As a designer, you focus on users’ needs in their interactions with your products or services. It’s logical that the functionality you design should help them achieve their goals as efficiently and effectively as possible. But you also have to focus on their responses, which are naturally emotional. As rational as we may like to think we are, emotions are at the heart of how we interpret reality.

Positive experiences drive curiosity. They help motivate us to grow as individuals. Negative experiences help us prevent repeated mistakes.

Now more than ever, it’s critical for designers to understand how emotional design shapes the entire experience, from your customers first discovering the product, to using it, and then how they think about the product after they use it.

It is not enough to produce delight from a beautiful design. Your customers must love the experience emotionally, where it makes them smarter while fulfilling their needs, and inspires them to share their extraordinary experience with friends & family.

05. AI Enhanced Chatbot Experiences

As advancements in AI become mainstream, user expectations for chatbots have skyrocketed. People want to feel they’re talking to a human so there’s a strong push for chatbots to feel natural rather than clunky and limited. Once again, design comes to the rescue: 2023 foresees more chatbots integrated into apps and websites.

As the need for high-quality customer service arises, the tech world is heavily investing into machine learning. AI and machine learning will lead to significant improvements in human-like chatbot conversations and improved customer experiences.

These chatbot enhancements include more natural-sounding language, greater command of grammar, more complex vocabulary, and even the ability to interpret spelling errors and typos.

06. Voice User Interface (VUI) / Voice Search

Another great UX design trend this year is voice user interface (VUI) – specifically voice-to-text search and assistance – which is expected to grow to an all-time high as more companies and consumers focus on mobility and automation.

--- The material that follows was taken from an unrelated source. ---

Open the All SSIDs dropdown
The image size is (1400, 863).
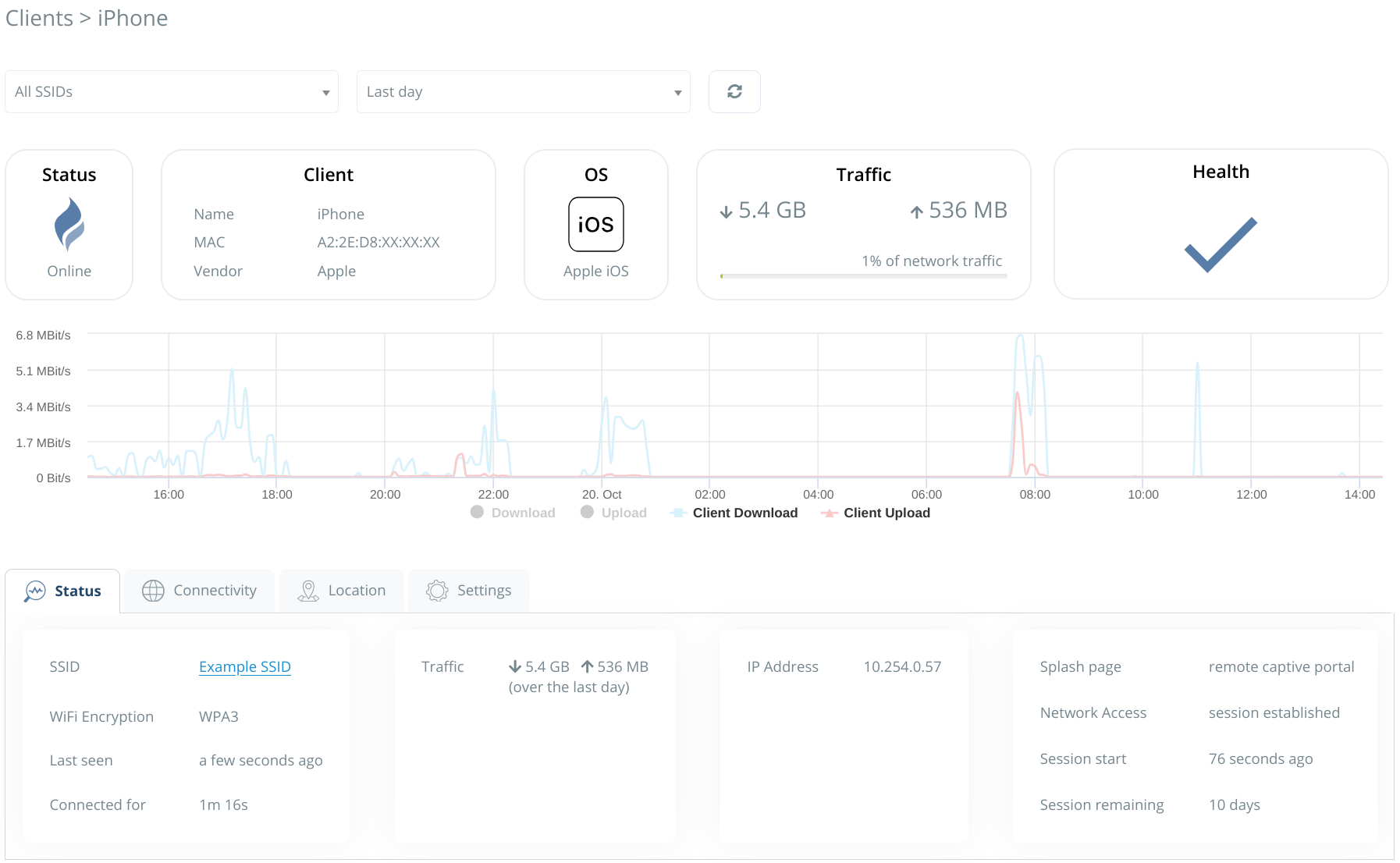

Many consumers are using voice to search for local businesses, online queries, buying decisions, and more, where the technology is evolving to interpret accents more accurately and support multiple languages for better inclusivity and reduce user frustration. A lot of large enterprises and small businesses are also using voice as a part of their customer service to improve the experience for their customers.

Astonishingly, 65% of the millennials and Gen Z use voice for internet searches at least once per day, and 71% of the people with smart devices indicated they will use their voices more for search versus typing this year. Voice search is picking up steam because the voice assistants like Google Voice, Apple’s Siri, and Amazon’s Alexa have exploded in popularity and are integrated into the products we already love.

Voice search is an approach of advanced technology that uses voice-enabled commands to carry out a search on the internet browser, your phone or on any application. It basically includes an open-domain short keyword query to fetch any information on the internet.

VUI is one of the biggest trends that will continue to dominate in 2023, where it can really elevate the user experience of your website or app by guiding your customers in navigating complex digital products without substantial assistance from a screen. For the designers who will be designing for voice interactions this year, I recommend you keep these points in mind:

  1. Craft a persona for your VUI product that will shape your voice product’s identity and the interactions with your customers/users
  2. Keep the voice interactions conversational and simple
  3. Confirm when a task is completed
  4. Create a strong error strategy
  5. Have an extra layer of strong security

07. Buttonless User Interfaces

The minimalist trend continues in 2023 with buttonless user interfaces. Ironically, I’m actually not talking about voice user interfaces (VUI), hand gestures, and/or chatbots. Although those are all great examples of buttonless UI’s.

I’m literally talking about an interface with no buttons. Sans buttons. Nada.

Buttonless UIs are more common than you think, where most mobile devices use buttonless patterns for settings. For example, users can adjust these iPhone settings using tap, slide, and swipe gestures. Instead of a + and – for volume and brightness, users slide either component up or down to adjust.

Buttons are often redundant in most UI patterns. For example, if a card only has one action, it doesn’t need a button; users can click/tap the card. With that said, the future buttonless interfaces will certainly utilize a lot more AI to enhance these experiences, where it’s not about changing the pattern itself by just removing buttons, it’s about making the interactions smart enough to proactively understand a person’s intent, and then completing the action without requiring them to push a button.

08. Motion Design 

Motion design is quickly becoming an integral part of product design, especially when utilized with a big trend from last year: scrollytelling. We owe this to the increasing capacities of the internet, browsers, and devices – combined with the improvements of animation and video compression – where we can now create more complex and nuanced motion in interfaces without sacrificing speed or efficiency.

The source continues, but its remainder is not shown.